I purchased Numbers and Pages, and I am duly impressed. I had no trouble moving some design spreadsheets over from my MacBook. These are going to be useful when visiting our customers. I may do some sort of review of applications when I get a bit further along. PCalc is a valuable calculator program that cost me nothing for the iPad version, since I already have it on my iPhone.
As for the rest, it is just like the commercials. When not waiting on the internet, this thing is fast. Navigating pictures is intuitive and fun; the finger gestures make navigation easy. When you aren’t using it for something else, you can place this thing in your living room and use it as a photo slide show. Pictures are just beautiful. The iPad display gives a sharp picture even at extreme angles. But it is fairly reflective, so in some circumstances that could be an issue, although I haven’t found one yet.

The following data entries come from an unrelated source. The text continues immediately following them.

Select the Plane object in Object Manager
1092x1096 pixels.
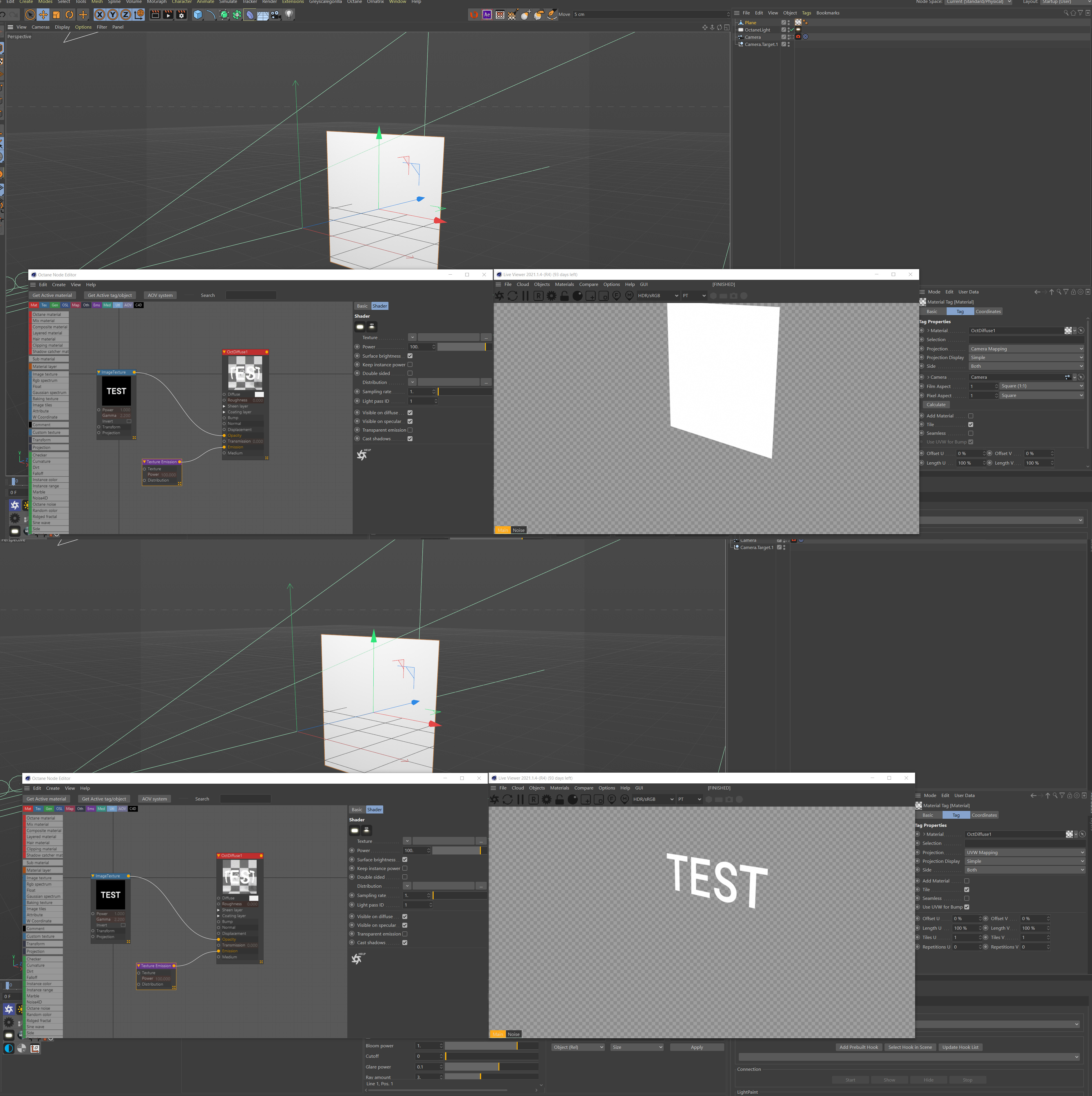click(750, 23)
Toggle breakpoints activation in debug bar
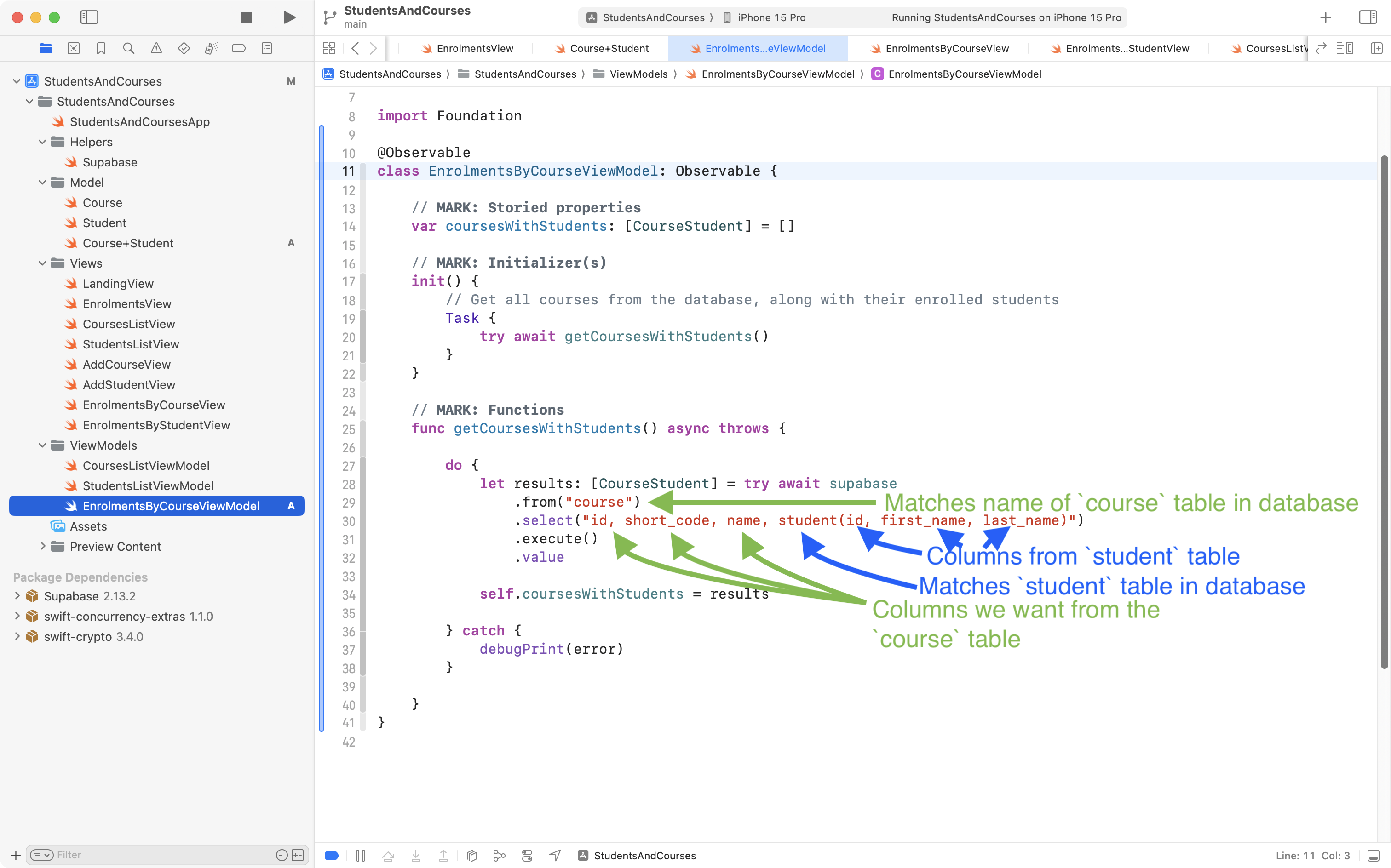 point(332,856)
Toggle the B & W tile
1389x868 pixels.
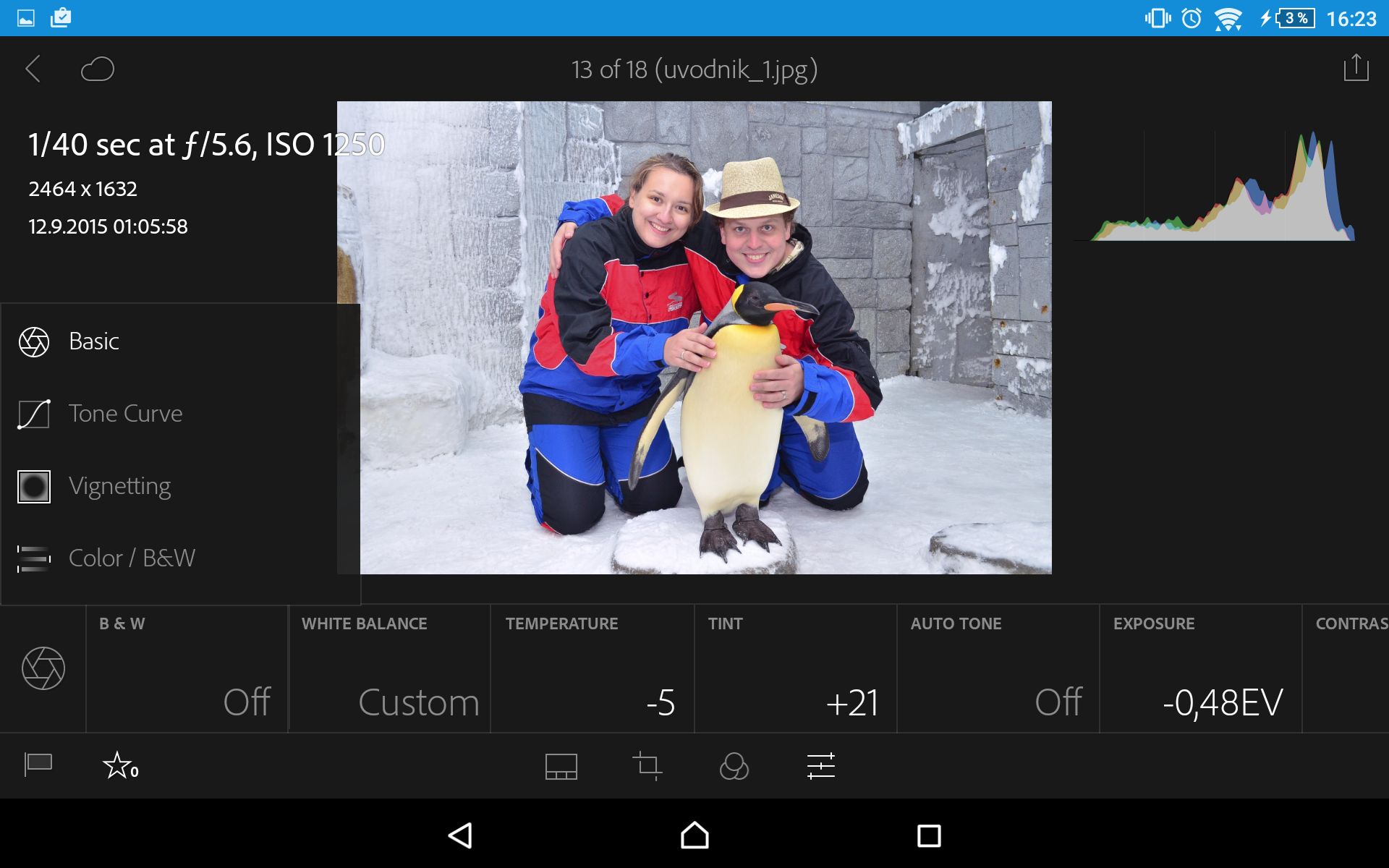[187, 669]
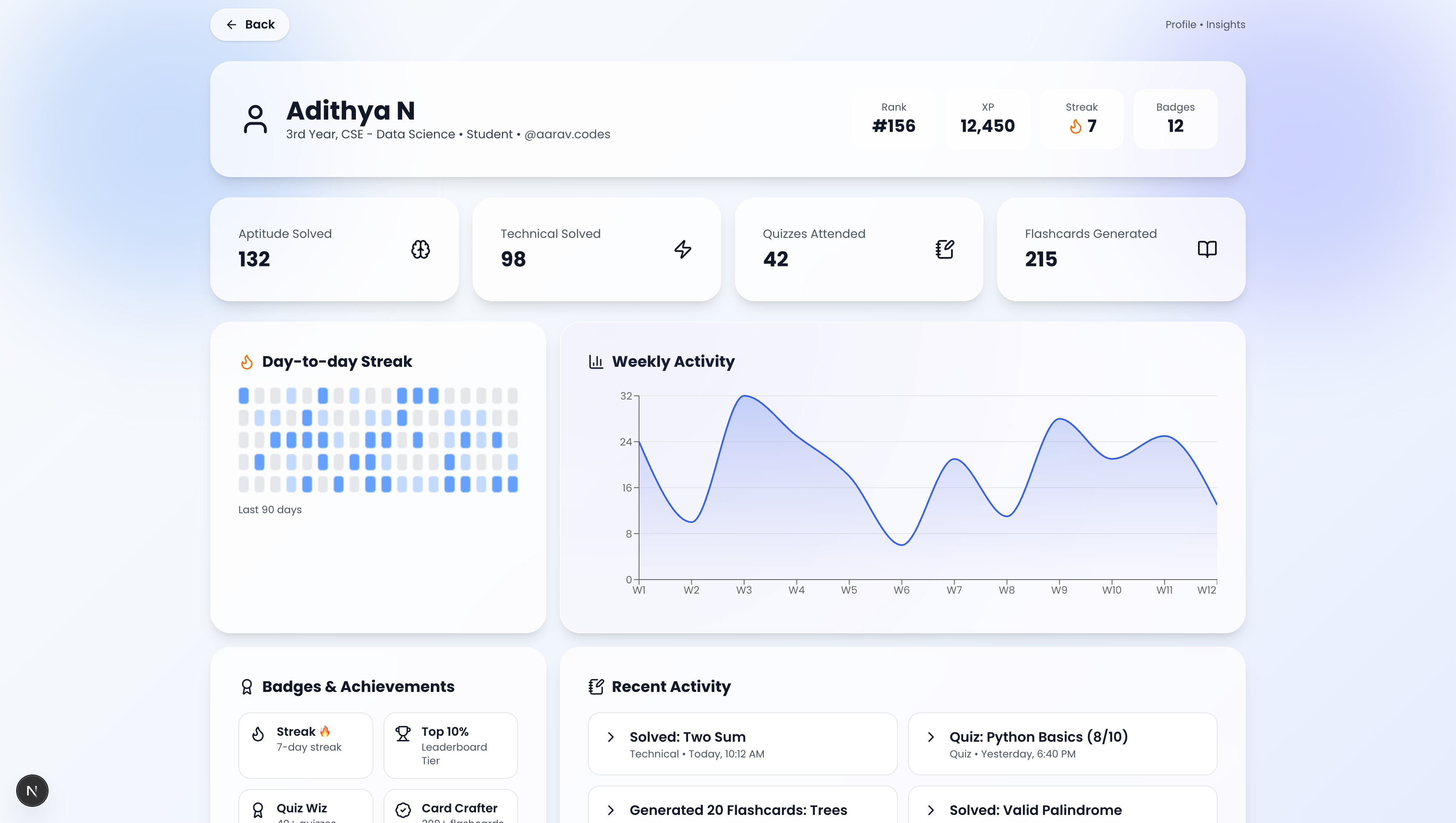The width and height of the screenshot is (1456, 823).
Task: Click the open book icon on Flashcards Generated
Action: [1207, 249]
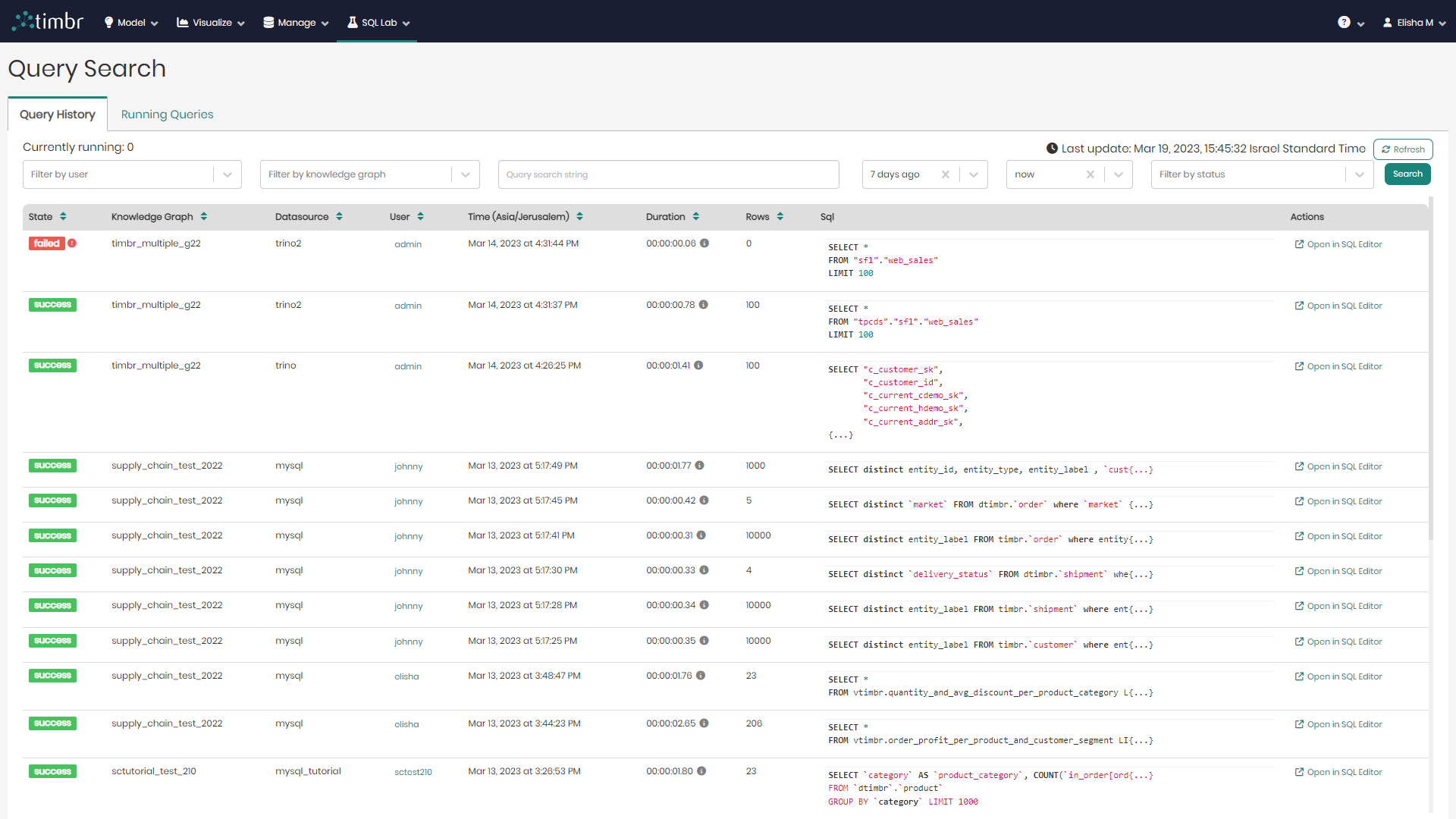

Maps is a blast; navigating with your fingers is way more intuitive than using a mouse. Getting satellite view is very quick, and they have updated the photos of our home; I could actually see someone standing in the yard. Street view works, as well. Very well done.
I can see myself using the iPad for almost all of my daily activities. There are only a few things that I really need my MacBook Pro for: accounting, running Windows programs in Parallels (such as my CAD program, Solid Edge), and certain other programs I use in my work. The iPad won’t replace my MacBook, but I probably will put off upgrading it for another year. This makes the iPad dirt cheap, because it is postponing a multiple thousand dollar purchase I otherwise would have been considering right about now.
In short, the iPad is a lot of fun and so far, works as advertised. And in terms of bang for the buck, I’m very happy with it. Coming up is version 4 of the iPhone OS, which will bring multitasking; that will ice the cake.
I’ll be writing more about the iPad as I get more time with it.